The mineral content of your bypass water will also have an effect on your long blacks and americanos. The full extent of this interaction is outside the scope of this course, but generally, the more alkaline your bypass water, the lower the perceived acidity will be in your coffee.

From a flavour perspective, steam boiler water usually has more minerals in it than brew water, tending towards the effect of muting acidity in espresso. This higher mineral content occurs because the minerals in the steam boiler water concentrate over time as the steam wand valve is opened. For this reason, machine manufacturers usually ensure brew water does not come directly from the steam boiler.

There are two main build types of modern espresso machines. One system is called a multi-boiler machine. Espresso machines like this will have at least one separate boiler which is smaller than the steam boiler and is used just for heating and stabilising the temperature of brew water. The other system is the heat exchanger. With this design, brew water travels through narrow pipes that dip into the pressurised water of the steam boiler (usually around 120°C)  which heats the fresh water but never mixes with it.

A multi-boiler machine. Notice the steam boiler on the left is not full of water, it has a ‘head of steam’

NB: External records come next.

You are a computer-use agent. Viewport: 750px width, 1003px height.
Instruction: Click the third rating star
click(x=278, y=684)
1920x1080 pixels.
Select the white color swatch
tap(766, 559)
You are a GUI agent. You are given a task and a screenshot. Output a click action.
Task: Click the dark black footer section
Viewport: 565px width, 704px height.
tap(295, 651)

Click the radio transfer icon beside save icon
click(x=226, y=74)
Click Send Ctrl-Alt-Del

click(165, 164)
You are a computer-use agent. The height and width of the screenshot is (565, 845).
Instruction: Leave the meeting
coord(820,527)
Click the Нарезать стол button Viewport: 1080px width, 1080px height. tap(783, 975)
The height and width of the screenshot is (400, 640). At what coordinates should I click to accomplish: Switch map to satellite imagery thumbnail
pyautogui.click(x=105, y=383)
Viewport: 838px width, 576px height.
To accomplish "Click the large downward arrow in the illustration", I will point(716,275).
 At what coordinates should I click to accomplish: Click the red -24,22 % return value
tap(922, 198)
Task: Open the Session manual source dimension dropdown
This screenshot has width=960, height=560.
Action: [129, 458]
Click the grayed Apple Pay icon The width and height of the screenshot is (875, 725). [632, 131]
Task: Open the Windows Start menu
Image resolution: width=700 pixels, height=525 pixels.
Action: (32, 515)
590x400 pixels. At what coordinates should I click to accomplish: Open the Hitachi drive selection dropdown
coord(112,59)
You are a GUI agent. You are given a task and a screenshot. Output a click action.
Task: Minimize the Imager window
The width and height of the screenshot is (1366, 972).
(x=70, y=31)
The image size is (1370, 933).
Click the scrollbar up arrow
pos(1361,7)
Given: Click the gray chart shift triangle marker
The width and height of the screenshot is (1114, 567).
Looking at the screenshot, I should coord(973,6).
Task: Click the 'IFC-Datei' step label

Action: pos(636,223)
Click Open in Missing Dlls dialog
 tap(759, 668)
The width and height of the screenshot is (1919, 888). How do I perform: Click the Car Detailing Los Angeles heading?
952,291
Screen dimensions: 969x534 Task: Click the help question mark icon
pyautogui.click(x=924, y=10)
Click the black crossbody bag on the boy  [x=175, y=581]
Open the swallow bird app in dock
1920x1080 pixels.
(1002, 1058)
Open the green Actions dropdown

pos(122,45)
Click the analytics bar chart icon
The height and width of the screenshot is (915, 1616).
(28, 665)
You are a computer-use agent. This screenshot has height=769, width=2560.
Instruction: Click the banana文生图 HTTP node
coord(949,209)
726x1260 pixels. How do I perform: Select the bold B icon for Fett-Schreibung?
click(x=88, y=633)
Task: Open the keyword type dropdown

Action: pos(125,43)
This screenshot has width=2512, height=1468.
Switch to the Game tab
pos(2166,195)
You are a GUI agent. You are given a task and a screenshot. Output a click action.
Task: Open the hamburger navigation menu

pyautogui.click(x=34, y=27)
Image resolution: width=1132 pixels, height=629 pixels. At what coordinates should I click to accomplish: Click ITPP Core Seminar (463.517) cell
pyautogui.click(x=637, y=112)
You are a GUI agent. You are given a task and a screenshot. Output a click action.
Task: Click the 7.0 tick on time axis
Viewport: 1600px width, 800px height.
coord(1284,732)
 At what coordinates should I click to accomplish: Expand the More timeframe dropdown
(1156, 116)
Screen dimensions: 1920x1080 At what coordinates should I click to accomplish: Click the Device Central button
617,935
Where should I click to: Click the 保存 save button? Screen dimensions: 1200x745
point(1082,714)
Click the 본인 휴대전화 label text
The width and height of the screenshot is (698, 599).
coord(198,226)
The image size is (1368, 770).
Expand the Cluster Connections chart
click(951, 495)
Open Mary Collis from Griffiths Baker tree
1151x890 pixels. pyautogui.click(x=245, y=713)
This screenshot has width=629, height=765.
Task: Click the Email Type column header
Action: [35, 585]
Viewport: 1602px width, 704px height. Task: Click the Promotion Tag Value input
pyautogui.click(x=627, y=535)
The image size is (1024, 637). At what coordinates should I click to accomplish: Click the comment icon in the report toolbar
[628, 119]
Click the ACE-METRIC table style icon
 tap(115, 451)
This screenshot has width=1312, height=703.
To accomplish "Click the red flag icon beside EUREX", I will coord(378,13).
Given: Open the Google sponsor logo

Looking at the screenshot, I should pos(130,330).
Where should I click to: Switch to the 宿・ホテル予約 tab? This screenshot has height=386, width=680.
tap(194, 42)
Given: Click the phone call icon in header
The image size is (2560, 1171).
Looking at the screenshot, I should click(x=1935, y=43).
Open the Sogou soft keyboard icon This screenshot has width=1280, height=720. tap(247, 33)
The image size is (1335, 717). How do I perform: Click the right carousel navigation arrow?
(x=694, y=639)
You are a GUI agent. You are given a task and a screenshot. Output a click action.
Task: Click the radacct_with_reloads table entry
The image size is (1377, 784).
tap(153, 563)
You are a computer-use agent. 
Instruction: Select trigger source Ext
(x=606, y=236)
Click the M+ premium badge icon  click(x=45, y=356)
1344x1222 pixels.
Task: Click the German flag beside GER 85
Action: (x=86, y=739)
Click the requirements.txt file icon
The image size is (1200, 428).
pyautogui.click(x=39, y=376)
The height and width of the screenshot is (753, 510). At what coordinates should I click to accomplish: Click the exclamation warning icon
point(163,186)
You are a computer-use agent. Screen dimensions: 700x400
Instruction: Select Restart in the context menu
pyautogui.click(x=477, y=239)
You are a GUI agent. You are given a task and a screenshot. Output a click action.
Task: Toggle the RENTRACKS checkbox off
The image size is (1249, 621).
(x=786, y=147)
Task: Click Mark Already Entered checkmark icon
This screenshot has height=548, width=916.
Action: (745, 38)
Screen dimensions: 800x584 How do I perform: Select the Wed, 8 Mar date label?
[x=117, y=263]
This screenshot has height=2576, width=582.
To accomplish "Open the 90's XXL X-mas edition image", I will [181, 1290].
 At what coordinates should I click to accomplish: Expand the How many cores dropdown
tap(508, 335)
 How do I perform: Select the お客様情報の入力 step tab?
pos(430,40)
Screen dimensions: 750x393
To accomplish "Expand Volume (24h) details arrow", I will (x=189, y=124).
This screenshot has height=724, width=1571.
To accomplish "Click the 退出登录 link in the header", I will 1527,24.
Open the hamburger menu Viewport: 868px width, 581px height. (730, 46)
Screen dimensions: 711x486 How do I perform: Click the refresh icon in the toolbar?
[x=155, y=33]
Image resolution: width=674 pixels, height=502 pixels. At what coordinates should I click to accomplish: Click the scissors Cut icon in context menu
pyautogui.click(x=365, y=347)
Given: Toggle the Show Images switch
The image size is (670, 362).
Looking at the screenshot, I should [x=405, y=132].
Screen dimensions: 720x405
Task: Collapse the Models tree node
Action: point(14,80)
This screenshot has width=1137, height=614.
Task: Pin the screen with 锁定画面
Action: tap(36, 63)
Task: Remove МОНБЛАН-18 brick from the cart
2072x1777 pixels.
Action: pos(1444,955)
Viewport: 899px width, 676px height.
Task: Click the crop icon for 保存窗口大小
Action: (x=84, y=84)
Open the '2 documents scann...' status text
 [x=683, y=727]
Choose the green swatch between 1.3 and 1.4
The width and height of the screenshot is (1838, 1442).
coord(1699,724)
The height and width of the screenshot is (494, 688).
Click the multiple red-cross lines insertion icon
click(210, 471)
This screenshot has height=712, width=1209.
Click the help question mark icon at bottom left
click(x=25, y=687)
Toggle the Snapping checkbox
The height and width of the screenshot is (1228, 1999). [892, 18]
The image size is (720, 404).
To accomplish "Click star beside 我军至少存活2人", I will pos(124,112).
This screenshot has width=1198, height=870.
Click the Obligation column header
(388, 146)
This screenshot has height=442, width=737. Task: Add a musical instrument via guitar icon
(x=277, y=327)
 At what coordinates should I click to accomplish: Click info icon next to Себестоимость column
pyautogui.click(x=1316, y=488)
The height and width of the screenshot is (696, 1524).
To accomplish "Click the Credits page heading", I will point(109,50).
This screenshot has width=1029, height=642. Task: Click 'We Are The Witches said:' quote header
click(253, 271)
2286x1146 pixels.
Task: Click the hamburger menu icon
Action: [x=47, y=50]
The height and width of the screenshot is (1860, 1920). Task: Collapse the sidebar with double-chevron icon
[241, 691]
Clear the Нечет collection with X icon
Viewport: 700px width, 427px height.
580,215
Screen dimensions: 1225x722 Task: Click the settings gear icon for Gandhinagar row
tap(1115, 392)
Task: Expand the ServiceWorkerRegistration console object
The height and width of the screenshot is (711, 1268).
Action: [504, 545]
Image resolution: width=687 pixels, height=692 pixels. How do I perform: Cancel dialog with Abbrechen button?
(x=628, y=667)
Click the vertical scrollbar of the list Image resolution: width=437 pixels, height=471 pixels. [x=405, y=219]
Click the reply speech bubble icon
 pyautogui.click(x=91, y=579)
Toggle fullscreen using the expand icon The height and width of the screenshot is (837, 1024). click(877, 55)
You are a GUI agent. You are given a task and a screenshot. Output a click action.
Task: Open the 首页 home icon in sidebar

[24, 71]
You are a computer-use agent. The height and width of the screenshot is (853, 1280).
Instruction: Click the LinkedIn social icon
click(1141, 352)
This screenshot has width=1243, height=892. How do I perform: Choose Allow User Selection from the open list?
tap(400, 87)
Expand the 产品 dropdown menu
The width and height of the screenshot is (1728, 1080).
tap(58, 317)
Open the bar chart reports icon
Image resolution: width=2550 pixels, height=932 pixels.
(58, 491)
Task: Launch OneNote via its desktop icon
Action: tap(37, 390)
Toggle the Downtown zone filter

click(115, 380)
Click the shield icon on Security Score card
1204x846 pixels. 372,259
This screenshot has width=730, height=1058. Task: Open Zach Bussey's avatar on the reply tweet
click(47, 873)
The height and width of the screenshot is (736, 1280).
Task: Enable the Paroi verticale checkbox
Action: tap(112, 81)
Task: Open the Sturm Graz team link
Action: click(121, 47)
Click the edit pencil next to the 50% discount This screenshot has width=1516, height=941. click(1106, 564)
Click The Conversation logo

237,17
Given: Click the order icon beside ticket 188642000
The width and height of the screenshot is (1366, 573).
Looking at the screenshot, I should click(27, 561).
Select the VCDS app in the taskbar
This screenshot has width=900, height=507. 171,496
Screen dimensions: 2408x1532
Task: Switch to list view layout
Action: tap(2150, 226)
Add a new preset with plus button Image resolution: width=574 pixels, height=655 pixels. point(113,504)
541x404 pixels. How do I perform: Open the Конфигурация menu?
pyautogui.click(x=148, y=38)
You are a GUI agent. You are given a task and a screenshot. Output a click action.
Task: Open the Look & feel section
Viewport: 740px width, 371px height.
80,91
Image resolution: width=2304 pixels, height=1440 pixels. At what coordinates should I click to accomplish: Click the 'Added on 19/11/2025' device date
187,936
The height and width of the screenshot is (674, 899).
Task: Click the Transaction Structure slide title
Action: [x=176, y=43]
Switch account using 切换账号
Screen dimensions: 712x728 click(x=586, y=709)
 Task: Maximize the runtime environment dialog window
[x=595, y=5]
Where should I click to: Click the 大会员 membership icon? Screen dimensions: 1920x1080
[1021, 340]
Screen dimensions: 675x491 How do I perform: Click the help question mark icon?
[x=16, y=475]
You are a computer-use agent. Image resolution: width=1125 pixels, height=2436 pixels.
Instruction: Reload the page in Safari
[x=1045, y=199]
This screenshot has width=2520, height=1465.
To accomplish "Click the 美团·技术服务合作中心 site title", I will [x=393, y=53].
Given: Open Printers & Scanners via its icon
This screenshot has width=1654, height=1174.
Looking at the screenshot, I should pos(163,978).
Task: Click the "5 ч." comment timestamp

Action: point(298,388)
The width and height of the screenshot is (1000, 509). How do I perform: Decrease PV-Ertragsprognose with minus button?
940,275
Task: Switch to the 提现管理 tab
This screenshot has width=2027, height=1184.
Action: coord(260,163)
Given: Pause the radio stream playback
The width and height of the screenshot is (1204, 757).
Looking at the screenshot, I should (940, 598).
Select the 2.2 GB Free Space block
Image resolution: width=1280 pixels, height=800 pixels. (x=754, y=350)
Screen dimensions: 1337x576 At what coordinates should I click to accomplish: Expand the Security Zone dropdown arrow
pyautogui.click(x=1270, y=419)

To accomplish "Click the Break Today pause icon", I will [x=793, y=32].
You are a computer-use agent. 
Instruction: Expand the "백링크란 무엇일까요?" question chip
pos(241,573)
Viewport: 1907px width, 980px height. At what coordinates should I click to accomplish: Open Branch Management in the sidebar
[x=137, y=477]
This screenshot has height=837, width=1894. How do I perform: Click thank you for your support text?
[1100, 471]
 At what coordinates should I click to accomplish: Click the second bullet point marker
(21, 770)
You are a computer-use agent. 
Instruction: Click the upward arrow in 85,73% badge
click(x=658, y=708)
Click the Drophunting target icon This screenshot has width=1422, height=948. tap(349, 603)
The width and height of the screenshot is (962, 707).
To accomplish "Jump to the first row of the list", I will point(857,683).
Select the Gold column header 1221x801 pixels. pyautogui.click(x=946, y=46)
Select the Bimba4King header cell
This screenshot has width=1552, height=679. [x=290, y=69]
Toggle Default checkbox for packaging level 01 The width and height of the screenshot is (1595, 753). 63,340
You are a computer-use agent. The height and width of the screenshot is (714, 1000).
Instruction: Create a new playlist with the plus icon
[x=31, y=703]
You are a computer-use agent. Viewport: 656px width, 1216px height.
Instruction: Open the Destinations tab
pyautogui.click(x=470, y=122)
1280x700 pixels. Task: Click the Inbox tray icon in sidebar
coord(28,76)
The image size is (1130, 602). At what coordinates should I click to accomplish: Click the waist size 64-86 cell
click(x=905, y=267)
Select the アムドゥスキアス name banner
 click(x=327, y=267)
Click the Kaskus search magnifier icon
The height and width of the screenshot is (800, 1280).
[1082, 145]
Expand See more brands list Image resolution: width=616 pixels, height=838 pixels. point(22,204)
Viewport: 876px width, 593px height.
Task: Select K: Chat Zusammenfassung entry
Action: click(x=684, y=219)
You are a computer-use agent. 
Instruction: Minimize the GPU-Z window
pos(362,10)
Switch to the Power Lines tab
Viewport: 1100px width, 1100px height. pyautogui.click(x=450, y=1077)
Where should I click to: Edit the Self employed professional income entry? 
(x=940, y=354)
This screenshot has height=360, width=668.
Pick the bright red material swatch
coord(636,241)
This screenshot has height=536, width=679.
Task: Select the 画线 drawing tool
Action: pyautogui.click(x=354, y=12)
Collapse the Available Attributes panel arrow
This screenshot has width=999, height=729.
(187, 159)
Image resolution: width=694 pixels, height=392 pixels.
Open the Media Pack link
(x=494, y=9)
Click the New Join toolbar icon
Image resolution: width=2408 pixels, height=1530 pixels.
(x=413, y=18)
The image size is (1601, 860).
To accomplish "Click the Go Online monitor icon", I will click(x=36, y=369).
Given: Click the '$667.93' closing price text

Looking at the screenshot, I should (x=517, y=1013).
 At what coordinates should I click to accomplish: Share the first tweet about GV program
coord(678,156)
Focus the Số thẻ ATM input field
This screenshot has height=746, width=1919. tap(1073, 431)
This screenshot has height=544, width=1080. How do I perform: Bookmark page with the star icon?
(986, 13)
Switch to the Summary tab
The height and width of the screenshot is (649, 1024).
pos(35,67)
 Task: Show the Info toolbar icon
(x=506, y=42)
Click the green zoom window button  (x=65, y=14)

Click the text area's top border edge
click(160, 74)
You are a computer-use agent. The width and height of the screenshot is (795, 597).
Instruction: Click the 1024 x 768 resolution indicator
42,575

We will resist the urge to dive deep into water chemistry in this course and save that for the future. But for machine safety and maintenance, here is a footnote which should be helpful:

To keep your brew water tasty and safe from corrosion or scale forming potential: try this great Android app Water Geek which can give you a prediction of how many milligrams of scale will precipitate each month in your brew boilers and steam boilers.